[Recorded data]
• • • • • • •
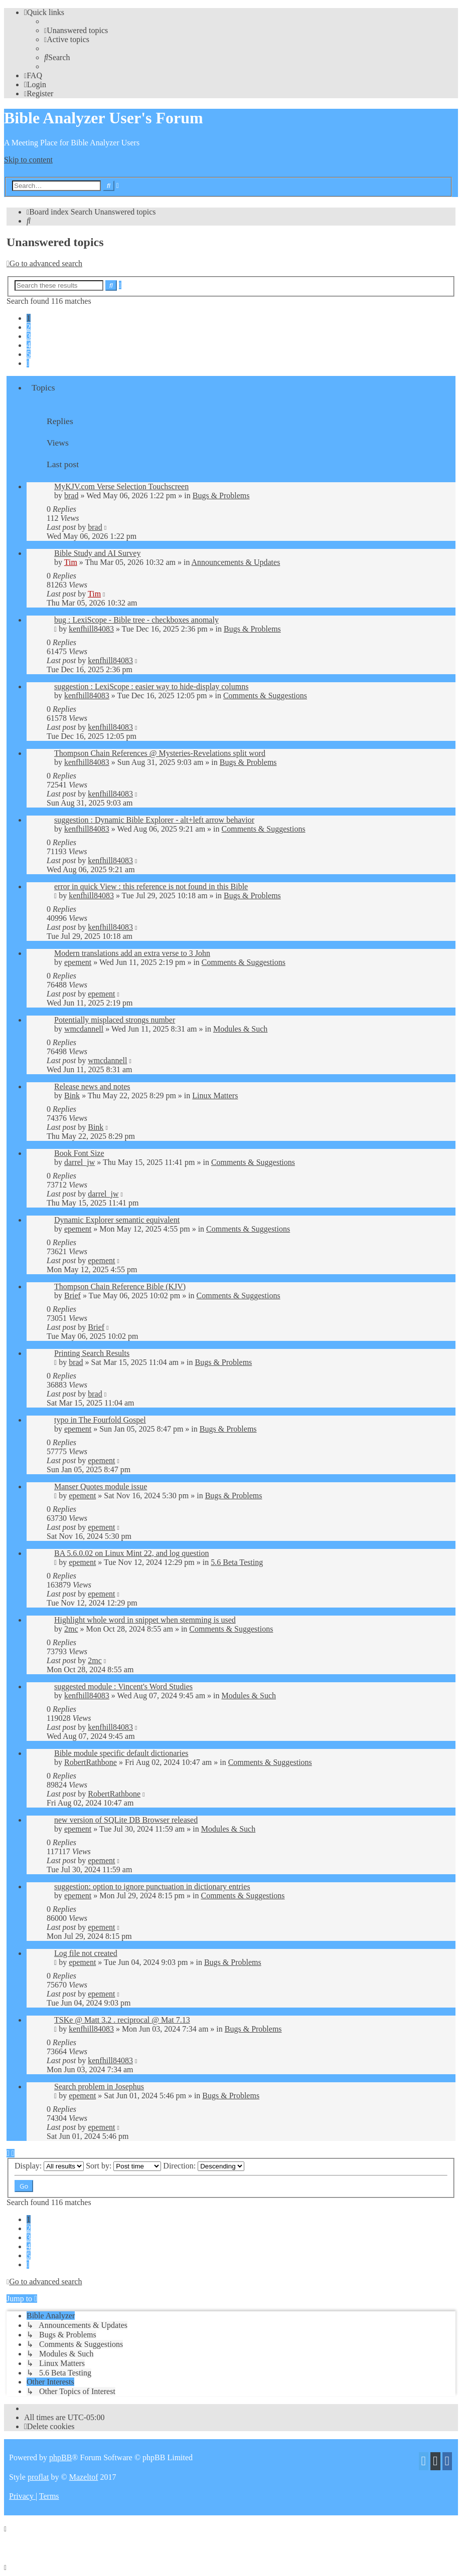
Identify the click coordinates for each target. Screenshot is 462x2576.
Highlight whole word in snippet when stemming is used (145, 1620)
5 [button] (29, 354)
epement (77, 962)
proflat (38, 2477)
• • • • • • •
Show every line of the records above that contains the string "word", matching case exactly.

Highlight whole word in snippet when stemming is used (145, 1620)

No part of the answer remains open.